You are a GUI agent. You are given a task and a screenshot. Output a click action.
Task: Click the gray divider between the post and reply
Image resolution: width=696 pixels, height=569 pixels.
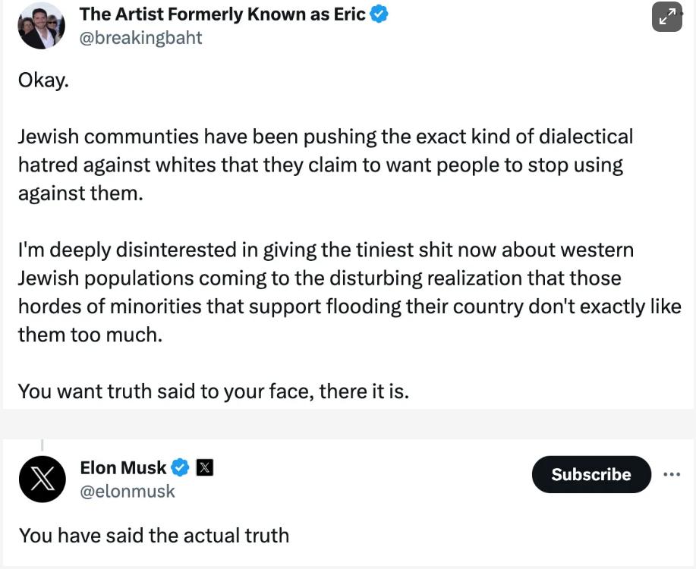point(348,424)
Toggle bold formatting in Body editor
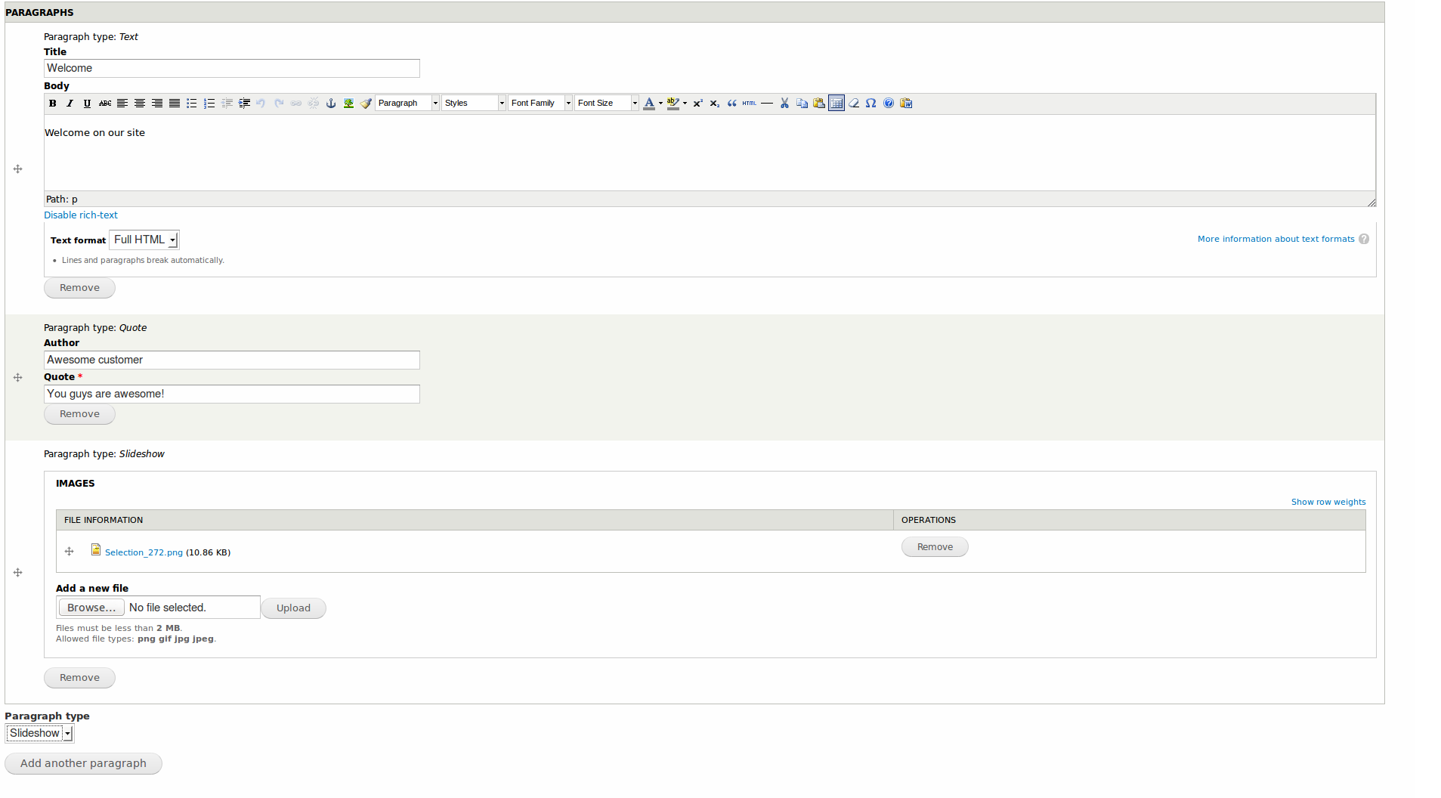Viewport: 1441px width, 798px height. coord(53,104)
------------------------------------------------
What you will do: Would you reproduce the listing above exactly, without any of its images?

Task response:
You are a GUI agent. You are given a task and a screenshot. Output a click action.
Task: Click the gray divider between the post and reply
Image resolution: width=696 pixels, height=569 pixels.
point(348,424)
Toggle bold formatting in Body editor
Viewport: 1441px width, 798px height. coord(53,104)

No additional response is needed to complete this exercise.